(Provided material begins)

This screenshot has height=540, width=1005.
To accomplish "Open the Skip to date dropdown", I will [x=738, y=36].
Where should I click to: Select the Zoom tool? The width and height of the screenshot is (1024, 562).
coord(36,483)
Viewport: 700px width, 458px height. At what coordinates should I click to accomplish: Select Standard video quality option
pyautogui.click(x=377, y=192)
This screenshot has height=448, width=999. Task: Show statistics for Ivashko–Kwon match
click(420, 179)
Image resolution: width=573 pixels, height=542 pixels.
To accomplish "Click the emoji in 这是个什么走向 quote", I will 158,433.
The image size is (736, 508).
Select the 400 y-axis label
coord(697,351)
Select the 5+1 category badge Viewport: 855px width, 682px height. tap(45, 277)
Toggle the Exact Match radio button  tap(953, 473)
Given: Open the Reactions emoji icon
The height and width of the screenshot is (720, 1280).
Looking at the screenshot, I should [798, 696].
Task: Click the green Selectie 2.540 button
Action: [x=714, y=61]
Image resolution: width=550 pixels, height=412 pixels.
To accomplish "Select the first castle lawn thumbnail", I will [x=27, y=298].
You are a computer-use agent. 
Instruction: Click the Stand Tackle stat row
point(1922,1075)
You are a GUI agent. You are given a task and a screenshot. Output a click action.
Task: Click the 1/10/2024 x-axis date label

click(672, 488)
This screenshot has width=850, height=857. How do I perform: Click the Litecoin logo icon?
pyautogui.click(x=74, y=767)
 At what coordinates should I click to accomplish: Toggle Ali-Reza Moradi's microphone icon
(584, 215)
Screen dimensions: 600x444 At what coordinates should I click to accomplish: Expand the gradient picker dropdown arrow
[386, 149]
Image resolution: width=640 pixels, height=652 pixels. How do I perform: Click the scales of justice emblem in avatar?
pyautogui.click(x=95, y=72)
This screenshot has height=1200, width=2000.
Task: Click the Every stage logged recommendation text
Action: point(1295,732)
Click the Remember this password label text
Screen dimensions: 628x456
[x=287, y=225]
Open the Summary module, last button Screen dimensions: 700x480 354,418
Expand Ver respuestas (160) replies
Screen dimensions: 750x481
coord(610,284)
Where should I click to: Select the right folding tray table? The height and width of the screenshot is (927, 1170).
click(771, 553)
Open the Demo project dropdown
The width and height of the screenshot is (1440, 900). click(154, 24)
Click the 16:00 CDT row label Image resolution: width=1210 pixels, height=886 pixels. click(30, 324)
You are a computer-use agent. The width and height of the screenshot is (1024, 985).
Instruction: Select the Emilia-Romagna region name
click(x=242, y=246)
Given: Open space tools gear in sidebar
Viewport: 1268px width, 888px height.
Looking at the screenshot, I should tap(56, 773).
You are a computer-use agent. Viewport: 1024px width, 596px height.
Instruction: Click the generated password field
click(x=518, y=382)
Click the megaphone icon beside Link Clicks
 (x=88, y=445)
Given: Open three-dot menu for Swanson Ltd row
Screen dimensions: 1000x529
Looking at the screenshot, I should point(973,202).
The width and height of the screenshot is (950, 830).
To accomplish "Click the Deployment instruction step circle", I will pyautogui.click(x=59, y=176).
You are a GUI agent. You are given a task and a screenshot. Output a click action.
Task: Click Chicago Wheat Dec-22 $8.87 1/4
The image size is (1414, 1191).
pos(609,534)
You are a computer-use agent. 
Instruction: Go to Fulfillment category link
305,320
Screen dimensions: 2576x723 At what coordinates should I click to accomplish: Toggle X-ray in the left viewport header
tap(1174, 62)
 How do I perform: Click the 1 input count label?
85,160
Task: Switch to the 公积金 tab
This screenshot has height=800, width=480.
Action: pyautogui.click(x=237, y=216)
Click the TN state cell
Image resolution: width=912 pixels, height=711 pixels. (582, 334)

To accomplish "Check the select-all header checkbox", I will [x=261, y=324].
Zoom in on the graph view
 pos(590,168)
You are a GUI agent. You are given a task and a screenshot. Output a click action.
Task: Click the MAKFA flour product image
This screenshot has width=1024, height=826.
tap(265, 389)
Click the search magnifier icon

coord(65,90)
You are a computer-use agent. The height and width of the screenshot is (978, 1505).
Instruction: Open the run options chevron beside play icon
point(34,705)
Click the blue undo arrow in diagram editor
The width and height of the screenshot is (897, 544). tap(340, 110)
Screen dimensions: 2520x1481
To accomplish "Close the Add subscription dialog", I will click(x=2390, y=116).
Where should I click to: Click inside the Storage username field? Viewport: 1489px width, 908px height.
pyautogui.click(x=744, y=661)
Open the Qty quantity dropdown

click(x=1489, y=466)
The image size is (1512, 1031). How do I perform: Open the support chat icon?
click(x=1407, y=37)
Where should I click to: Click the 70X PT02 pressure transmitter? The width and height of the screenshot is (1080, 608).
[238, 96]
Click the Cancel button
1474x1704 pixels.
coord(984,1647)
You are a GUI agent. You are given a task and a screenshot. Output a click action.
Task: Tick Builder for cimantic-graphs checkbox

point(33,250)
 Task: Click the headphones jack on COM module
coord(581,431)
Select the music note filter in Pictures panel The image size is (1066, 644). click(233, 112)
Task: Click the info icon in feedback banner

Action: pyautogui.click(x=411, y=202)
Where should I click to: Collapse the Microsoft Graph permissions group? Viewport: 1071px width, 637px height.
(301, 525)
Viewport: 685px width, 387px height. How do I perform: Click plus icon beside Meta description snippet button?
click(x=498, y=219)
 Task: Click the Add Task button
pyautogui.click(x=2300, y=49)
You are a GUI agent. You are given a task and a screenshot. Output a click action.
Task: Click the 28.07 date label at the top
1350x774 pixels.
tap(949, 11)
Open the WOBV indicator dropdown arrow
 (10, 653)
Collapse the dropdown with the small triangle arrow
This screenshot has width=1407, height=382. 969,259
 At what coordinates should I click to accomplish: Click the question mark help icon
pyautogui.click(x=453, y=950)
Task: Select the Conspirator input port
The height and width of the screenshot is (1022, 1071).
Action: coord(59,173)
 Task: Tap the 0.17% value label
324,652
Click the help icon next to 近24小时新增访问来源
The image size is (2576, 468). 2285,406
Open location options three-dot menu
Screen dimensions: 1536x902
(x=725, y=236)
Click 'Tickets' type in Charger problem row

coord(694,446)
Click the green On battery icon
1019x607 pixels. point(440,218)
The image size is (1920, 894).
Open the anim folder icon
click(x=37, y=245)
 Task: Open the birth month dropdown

(Provided material ends)

> Instructions to follow
Copy all of the data exactly. Skip nothing.

> Written response
This screenshot has height=540, width=1005.
To accomplish "Open the Skip to date dropdown", I will [x=738, y=36].
Where should I click to: Select the Zoom tool? The width and height of the screenshot is (1024, 562).
coord(36,483)
Viewport: 700px width, 458px height. At what coordinates should I click to accomplish: Select Standard video quality option
pyautogui.click(x=377, y=192)
This screenshot has height=448, width=999. Task: Show statistics for Ivashko–Kwon match
click(420, 179)
Image resolution: width=573 pixels, height=542 pixels.
To accomplish "Click the emoji in 这是个什么走向 quote", I will 158,433.
The image size is (736, 508).
Select the 400 y-axis label
coord(697,351)
Select the 5+1 category badge Viewport: 855px width, 682px height. tap(45, 277)
Toggle the Exact Match radio button  tap(953, 473)
Given: Open the Reactions emoji icon
The height and width of the screenshot is (720, 1280).
Looking at the screenshot, I should [798, 696].
Task: Click the green Selectie 2.540 button
Action: [x=714, y=61]
Image resolution: width=550 pixels, height=412 pixels.
To accomplish "Select the first castle lawn thumbnail", I will [x=27, y=298].
You are a computer-use agent. 
Instruction: Click the Stand Tackle stat row
point(1922,1075)
You are a GUI agent. You are given a task and a screenshot. Output a click action.
Task: Click the 1/10/2024 x-axis date label

click(672, 488)
This screenshot has width=850, height=857. How do I perform: Click the Litecoin logo icon?
pyautogui.click(x=74, y=767)
 At what coordinates should I click to accomplish: Toggle Ali-Reza Moradi's microphone icon
(584, 215)
Screen dimensions: 600x444 At what coordinates should I click to accomplish: Expand the gradient picker dropdown arrow
[386, 149]
Image resolution: width=640 pixels, height=652 pixels. How do I perform: Click the scales of justice emblem in avatar?
pyautogui.click(x=95, y=72)
This screenshot has height=1200, width=2000.
Task: Click the Every stage logged recommendation text
Action: point(1295,732)
Click the Remember this password label text
Screen dimensions: 628x456
[x=287, y=225]
Open the Summary module, last button Screen dimensions: 700x480 354,418
Expand Ver respuestas (160) replies
Screen dimensions: 750x481
coord(610,284)
Where should I click to: Select the right folding tray table? The height and width of the screenshot is (927, 1170).
click(771, 553)
Open the Demo project dropdown
The width and height of the screenshot is (1440, 900). click(154, 24)
Click the 16:00 CDT row label Image resolution: width=1210 pixels, height=886 pixels. click(30, 324)
You are a computer-use agent. The width and height of the screenshot is (1024, 985).
Instruction: Select the Emilia-Romagna region name
click(x=242, y=246)
Given: Open space tools gear in sidebar
Viewport: 1268px width, 888px height.
Looking at the screenshot, I should tap(56, 773).
You are a computer-use agent. Viewport: 1024px width, 596px height.
Instruction: Click the generated password field
click(x=518, y=382)
Click the megaphone icon beside Link Clicks
 (x=88, y=445)
Given: Open three-dot menu for Swanson Ltd row
Screen dimensions: 1000x529
Looking at the screenshot, I should point(973,202).
The width and height of the screenshot is (950, 830).
To accomplish "Click the Deployment instruction step circle", I will pyautogui.click(x=59, y=176).
You are a GUI agent. You are given a task and a screenshot. Output a click action.
Task: Click Chicago Wheat Dec-22 $8.87 1/4
The image size is (1414, 1191).
pos(609,534)
You are a computer-use agent. 
Instruction: Go to Fulfillment category link
305,320
Screen dimensions: 2576x723 At what coordinates should I click to accomplish: Toggle X-ray in the left viewport header
tap(1174, 62)
 How do I perform: Click the 1 input count label?
85,160
Task: Switch to the 公积金 tab
This screenshot has height=800, width=480.
Action: pyautogui.click(x=237, y=216)
Click the TN state cell
Image resolution: width=912 pixels, height=711 pixels. (582, 334)

To accomplish "Check the select-all header checkbox", I will [x=261, y=324].
Zoom in on the graph view
 pos(590,168)
You are a GUI agent. You are given a task and a screenshot. Output a click action.
Task: Click the MAKFA flour product image
This screenshot has width=1024, height=826.
tap(265, 389)
Click the search magnifier icon

coord(65,90)
You are a computer-use agent. The height and width of the screenshot is (978, 1505).
Instruction: Open the run options chevron beside play icon
point(34,705)
Click the blue undo arrow in diagram editor
The width and height of the screenshot is (897, 544). tap(340, 110)
Screen dimensions: 2520x1481
To accomplish "Close the Add subscription dialog", I will click(x=2390, y=116).
Where should I click to: Click inside the Storage username field? Viewport: 1489px width, 908px height.
pyautogui.click(x=744, y=661)
Open the Qty quantity dropdown

click(x=1489, y=466)
The image size is (1512, 1031). How do I perform: Open the support chat icon?
click(x=1407, y=37)
Where should I click to: Click the 70X PT02 pressure transmitter? The width and height of the screenshot is (1080, 608).
[238, 96]
Click the Cancel button
1474x1704 pixels.
coord(984,1647)
You are a GUI agent. You are given a task and a screenshot. Output a click action.
Task: Tick Builder for cimantic-graphs checkbox

point(33,250)
 Task: Click the headphones jack on COM module
coord(581,431)
Select the music note filter in Pictures panel The image size is (1066, 644). click(233, 112)
Task: Click the info icon in feedback banner

Action: pyautogui.click(x=411, y=202)
Where should I click to: Collapse the Microsoft Graph permissions group? Viewport: 1071px width, 637px height.
(301, 525)
Viewport: 685px width, 387px height. How do I perform: Click plus icon beside Meta description snippet button?
click(x=498, y=219)
 Task: Click the Add Task button
pyautogui.click(x=2300, y=49)
You are a GUI agent. You are given a task and a screenshot. Output a click action.
Task: Click the 28.07 date label at the top
1350x774 pixels.
tap(949, 11)
Open the WOBV indicator dropdown arrow
 (10, 653)
Collapse the dropdown with the small triangle arrow
This screenshot has width=1407, height=382. 969,259
 At what coordinates should I click to accomplish: Click the question mark help icon
pyautogui.click(x=453, y=950)
Task: Select the Conspirator input port
The height and width of the screenshot is (1022, 1071).
Action: coord(59,173)
 Task: Tap the 0.17% value label
324,652
Click the help icon next to 近24小时新增访问来源
The image size is (2576, 468). 2285,406
Open location options three-dot menu
Screen dimensions: 1536x902
(x=725, y=236)
Click 'Tickets' type in Charger problem row

coord(694,446)
Click the green On battery icon
1019x607 pixels. point(440,218)
The image size is (1920, 894).
Open the anim folder icon
click(x=37, y=245)
 Task: Open the birth month dropdown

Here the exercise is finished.